The result should be the lines from the one holding "the YouTube bookmark" to the final line of the records, retyped exactly.

## Data listing
....
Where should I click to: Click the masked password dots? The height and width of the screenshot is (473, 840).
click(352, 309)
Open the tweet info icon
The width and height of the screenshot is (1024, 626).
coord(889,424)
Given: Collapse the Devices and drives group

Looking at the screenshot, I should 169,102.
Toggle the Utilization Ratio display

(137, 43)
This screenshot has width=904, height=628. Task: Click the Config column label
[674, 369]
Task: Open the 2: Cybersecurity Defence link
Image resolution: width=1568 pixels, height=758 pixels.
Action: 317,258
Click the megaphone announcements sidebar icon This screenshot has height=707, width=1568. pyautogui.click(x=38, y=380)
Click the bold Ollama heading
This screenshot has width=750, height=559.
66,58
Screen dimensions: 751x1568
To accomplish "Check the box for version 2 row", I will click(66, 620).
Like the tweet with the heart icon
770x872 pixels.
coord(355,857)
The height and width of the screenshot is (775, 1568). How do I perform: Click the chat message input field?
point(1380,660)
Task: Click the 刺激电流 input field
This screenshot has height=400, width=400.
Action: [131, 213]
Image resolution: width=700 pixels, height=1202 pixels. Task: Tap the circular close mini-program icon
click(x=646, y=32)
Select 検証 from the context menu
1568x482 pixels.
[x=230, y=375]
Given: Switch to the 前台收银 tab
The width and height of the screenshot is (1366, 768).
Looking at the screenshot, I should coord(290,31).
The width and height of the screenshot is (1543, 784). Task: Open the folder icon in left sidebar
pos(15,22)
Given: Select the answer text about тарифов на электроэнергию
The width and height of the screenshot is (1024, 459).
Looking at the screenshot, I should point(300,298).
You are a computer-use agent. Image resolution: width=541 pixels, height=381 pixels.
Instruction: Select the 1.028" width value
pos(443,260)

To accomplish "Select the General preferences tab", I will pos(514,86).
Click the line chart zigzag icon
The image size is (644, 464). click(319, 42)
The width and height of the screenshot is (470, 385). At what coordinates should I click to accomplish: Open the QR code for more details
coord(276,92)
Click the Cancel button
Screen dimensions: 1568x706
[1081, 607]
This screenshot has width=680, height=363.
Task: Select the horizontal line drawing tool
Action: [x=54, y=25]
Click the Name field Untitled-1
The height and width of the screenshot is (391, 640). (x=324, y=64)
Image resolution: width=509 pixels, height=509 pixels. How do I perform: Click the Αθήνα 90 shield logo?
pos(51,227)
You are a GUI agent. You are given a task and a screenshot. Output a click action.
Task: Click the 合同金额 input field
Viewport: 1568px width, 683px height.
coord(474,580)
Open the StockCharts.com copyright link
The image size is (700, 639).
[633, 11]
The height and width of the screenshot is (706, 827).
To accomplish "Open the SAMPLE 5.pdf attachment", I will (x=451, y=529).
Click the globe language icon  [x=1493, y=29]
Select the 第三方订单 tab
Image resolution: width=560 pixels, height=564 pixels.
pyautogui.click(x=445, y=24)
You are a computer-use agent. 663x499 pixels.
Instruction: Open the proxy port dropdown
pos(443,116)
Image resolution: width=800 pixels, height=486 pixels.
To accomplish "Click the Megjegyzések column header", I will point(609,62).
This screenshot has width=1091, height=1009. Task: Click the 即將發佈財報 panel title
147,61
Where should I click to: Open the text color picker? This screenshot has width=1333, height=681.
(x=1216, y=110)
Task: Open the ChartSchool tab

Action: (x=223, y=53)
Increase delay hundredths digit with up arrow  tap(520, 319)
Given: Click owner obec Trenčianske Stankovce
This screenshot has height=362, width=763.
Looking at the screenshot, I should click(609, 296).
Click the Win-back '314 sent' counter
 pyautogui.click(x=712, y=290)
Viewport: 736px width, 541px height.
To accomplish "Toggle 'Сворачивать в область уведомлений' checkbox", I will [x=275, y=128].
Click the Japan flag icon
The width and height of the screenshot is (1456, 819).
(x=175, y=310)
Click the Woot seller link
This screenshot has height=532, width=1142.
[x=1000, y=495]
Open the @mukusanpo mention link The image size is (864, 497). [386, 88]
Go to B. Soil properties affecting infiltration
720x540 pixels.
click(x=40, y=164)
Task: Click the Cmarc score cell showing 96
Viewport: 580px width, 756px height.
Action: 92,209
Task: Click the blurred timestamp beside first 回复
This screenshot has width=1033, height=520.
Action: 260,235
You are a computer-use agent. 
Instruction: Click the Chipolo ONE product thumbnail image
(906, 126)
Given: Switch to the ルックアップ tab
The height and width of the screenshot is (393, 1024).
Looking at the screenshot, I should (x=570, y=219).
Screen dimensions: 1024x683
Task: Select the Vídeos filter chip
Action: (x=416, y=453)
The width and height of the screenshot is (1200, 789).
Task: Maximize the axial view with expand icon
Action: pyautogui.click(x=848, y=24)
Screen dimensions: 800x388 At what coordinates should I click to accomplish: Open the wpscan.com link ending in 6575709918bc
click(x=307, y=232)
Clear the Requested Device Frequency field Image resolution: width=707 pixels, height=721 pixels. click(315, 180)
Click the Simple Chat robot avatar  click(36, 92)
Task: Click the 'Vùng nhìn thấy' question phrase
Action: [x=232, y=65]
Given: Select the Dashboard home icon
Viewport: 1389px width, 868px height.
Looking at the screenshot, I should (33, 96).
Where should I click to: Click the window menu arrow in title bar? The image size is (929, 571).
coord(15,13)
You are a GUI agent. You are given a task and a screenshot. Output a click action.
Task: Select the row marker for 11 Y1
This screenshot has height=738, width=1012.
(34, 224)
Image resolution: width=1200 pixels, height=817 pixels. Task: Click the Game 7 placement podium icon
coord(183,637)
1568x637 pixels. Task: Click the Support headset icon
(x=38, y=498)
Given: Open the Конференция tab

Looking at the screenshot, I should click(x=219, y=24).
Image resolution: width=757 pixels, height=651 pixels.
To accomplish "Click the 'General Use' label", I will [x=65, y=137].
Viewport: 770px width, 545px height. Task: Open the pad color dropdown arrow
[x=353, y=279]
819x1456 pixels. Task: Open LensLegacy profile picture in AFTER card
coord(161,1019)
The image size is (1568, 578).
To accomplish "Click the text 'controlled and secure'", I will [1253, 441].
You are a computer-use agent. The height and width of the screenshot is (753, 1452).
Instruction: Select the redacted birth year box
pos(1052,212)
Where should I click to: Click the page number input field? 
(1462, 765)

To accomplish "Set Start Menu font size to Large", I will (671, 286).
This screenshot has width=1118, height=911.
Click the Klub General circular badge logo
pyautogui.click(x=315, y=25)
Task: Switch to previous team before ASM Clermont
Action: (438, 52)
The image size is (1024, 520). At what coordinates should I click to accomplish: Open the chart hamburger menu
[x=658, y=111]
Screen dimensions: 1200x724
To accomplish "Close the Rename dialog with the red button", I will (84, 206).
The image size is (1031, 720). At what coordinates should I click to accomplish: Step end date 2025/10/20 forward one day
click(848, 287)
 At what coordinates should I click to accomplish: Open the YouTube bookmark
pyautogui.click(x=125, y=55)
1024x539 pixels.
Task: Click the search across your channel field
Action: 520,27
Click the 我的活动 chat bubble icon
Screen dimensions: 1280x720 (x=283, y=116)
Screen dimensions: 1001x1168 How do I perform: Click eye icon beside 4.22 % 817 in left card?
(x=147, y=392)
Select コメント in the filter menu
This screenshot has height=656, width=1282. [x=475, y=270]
....
## Result of the task
 At what coordinates should I click to accomplish: Open the YouTube bookmark
pyautogui.click(x=125, y=55)
1024x539 pixels.
Task: Click the search across your channel field
Action: 520,27
Click the 我的活动 chat bubble icon
Screen dimensions: 1280x720 (x=283, y=116)
Screen dimensions: 1001x1168 How do I perform: Click eye icon beside 4.22 % 817 in left card?
(x=147, y=392)
Select コメント in the filter menu
This screenshot has height=656, width=1282. [x=475, y=270]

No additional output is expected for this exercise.